- WHAT TO WORK ON: Render the items below as a numbered list, leaving out any blank lines.

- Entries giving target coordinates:

* begin *

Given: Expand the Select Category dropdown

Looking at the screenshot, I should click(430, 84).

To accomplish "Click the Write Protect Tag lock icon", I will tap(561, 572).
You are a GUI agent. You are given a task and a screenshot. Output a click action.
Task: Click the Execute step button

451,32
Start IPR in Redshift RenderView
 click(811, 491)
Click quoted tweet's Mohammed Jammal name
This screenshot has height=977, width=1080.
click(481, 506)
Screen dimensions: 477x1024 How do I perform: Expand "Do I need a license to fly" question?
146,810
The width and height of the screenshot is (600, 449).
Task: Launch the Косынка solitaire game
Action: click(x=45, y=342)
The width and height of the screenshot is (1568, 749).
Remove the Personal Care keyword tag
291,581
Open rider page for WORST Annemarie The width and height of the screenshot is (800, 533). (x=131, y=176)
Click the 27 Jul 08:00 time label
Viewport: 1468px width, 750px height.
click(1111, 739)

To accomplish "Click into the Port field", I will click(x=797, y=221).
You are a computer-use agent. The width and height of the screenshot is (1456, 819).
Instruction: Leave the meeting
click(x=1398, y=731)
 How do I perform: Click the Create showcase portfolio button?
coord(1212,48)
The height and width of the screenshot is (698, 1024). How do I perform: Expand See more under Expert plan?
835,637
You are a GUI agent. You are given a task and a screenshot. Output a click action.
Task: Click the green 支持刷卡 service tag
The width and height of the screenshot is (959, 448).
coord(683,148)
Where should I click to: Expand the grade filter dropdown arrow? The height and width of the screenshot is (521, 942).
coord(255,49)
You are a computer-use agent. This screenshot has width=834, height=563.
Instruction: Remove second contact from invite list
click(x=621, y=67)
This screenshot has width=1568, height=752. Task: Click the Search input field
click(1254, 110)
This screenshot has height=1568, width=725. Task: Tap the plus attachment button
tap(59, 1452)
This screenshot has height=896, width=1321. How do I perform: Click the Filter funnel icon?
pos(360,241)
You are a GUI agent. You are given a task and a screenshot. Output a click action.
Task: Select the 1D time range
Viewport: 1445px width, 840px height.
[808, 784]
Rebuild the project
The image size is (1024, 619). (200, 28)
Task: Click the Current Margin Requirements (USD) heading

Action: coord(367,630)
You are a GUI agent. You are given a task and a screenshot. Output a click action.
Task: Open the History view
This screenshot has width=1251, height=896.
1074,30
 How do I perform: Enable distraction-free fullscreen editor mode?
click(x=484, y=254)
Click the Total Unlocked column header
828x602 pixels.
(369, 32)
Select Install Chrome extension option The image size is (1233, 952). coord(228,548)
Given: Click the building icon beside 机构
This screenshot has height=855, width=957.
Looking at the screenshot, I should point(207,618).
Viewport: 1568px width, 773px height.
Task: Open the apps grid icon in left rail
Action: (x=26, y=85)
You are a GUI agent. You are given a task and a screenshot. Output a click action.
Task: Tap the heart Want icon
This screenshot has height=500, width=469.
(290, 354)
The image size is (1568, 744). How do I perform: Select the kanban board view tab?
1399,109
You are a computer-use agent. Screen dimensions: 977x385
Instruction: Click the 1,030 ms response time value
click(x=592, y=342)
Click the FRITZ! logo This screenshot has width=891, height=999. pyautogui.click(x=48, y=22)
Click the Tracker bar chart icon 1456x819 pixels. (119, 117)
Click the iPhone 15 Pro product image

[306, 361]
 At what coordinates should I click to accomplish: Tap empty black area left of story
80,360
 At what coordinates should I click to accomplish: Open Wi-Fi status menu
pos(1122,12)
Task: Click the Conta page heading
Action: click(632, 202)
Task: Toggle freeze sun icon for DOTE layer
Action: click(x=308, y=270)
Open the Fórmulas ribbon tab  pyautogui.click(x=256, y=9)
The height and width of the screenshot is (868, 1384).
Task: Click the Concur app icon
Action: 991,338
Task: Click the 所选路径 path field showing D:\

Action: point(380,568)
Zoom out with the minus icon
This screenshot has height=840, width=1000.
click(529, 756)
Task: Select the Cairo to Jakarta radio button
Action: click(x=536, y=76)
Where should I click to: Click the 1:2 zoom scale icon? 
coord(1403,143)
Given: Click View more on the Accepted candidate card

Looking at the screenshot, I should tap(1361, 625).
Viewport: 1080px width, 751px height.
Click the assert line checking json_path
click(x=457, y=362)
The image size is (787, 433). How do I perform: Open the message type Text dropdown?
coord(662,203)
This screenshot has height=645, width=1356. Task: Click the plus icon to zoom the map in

* end *

- TASK RESPONSE:
1. Given: Expand the Select Category dropdown
2. Looking at the screenshot, I should click(430, 84).
3. To accomplish "Click the Write Protect Tag lock icon", I will tap(561, 572).
4. You are a GUI agent. You are given a task and a screenshot. Output a click action.
5. Task: Click the Execute step button
6. 451,32
7. Start IPR in Redshift RenderView
8.  click(811, 491)
9. Click quoted tweet's Mohammed Jammal name
10. This screenshot has height=977, width=1080.
11. click(481, 506)
12. Screen dimensions: 477x1024 How do I perform: Expand "Do I need a license to fly" question?
13. 146,810
14. The width and height of the screenshot is (600, 449).
15. Task: Launch the Косынка solitaire game
16. Action: click(x=45, y=342)
17. The width and height of the screenshot is (1568, 749).
18. Remove the Personal Care keyword tag
19. 291,581
20. Open rider page for WORST Annemarie The width and height of the screenshot is (800, 533). (x=131, y=176)
21. Click the 27 Jul 08:00 time label
22. Viewport: 1468px width, 750px height.
23. click(1111, 739)
24. To accomplish "Click into the Port field", I will click(x=797, y=221).
25. You are a computer-use agent. The width and height of the screenshot is (1456, 819).
26. Instruction: Leave the meeting
27. click(x=1398, y=731)
28.  How do I perform: Click the Create showcase portfolio button?
29. coord(1212,48)
30. The height and width of the screenshot is (698, 1024). How do I perform: Expand See more under Expert plan?
31. 835,637
32. You are a GUI agent. You are given a task and a screenshot. Output a click action.
33. Task: Click the green 支持刷卡 service tag
34. The width and height of the screenshot is (959, 448).
35. coord(683,148)
36. Where should I click to: Expand the grade filter dropdown arrow? The height and width of the screenshot is (521, 942).
37. coord(255,49)
38. You are a computer-use agent. This screenshot has width=834, height=563.
39. Instruction: Remove second contact from invite list
40. click(x=621, y=67)
41. This screenshot has width=1568, height=752. Task: Click the Search input field
42. click(1254, 110)
43. This screenshot has height=1568, width=725. Task: Tap the plus attachment button
44. tap(59, 1452)
45. This screenshot has height=896, width=1321. How do I perform: Click the Filter funnel icon?
46. pos(360,241)
47. You are a GUI agent. You are given a task and a screenshot. Output a click action.
48. Task: Select the 1D time range
49. Viewport: 1445px width, 840px height.
50. [808, 784]
51. Rebuild the project
52. The image size is (1024, 619). (200, 28)
53. Task: Click the Current Margin Requirements (USD) heading
54. Action: coord(367,630)
55. You are a GUI agent. You are given a task and a screenshot. Output a click action.
56. Task: Open the History view
57. This screenshot has width=1251, height=896.
58. 1074,30
59.  How do I perform: Enable distraction-free fullscreen editor mode?
60. click(x=484, y=254)
61. Click the Total Unlocked column header
62. 828x602 pixels.
63. (369, 32)
64. Select Install Chrome extension option The image size is (1233, 952). coord(228,548)
65. Given: Click the building icon beside 机构
66. This screenshot has height=855, width=957.
67. Looking at the screenshot, I should point(207,618).
68. Viewport: 1568px width, 773px height.
69. Task: Open the apps grid icon in left rail
70. Action: (x=26, y=85)
71. You are a GUI agent. You are given a task and a screenshot. Output a click action.
72. Task: Tap the heart Want icon
73. This screenshot has height=500, width=469.
74. (290, 354)
75. The image size is (1568, 744). How do I perform: Select the kanban board view tab?
76. 1399,109
77. You are a computer-use agent. Screen dimensions: 977x385
78. Instruction: Click the 1,030 ms response time value
79. click(x=592, y=342)
80. Click the FRITZ! logo This screenshot has width=891, height=999. pyautogui.click(x=48, y=22)
81. Click the Tracker bar chart icon 1456x819 pixels. (119, 117)
82. Click the iPhone 15 Pro product image
83. [306, 361]
84.  At what coordinates should I click to accomplish: Tap empty black area left of story
85. 80,360
86.  At what coordinates should I click to accomplish: Open Wi-Fi status menu
87. pos(1122,12)
88. Task: Click the Conta page heading
89. Action: click(632, 202)
90. Task: Toggle freeze sun icon for DOTE layer
91. Action: click(x=308, y=270)
92. Open the Fórmulas ribbon tab  pyautogui.click(x=256, y=9)
93. The height and width of the screenshot is (868, 1384).
94. Task: Click the Concur app icon
95. Action: 991,338
96. Task: Click the 所选路径 path field showing D:\
97. Action: point(380,568)
98. Zoom out with the minus icon
99. This screenshot has height=840, width=1000.
100. click(529, 756)
101. Task: Select the Cairo to Jakarta radio button
102. Action: click(x=536, y=76)
103. Where should I click to: Click the 1:2 zoom scale icon? 
104. coord(1403,143)
105. Given: Click View more on the Accepted candidate card
106. Looking at the screenshot, I should tap(1361, 625).
107. Viewport: 1080px width, 751px height.
108. Click the assert line checking json_path
109. click(x=457, y=362)
110. The image size is (787, 433). How do I perform: Open the message type Text dropdown?
111. coord(662,203)
112. This screenshot has height=645, width=1356. Task: Click the plus icon to zoom the map in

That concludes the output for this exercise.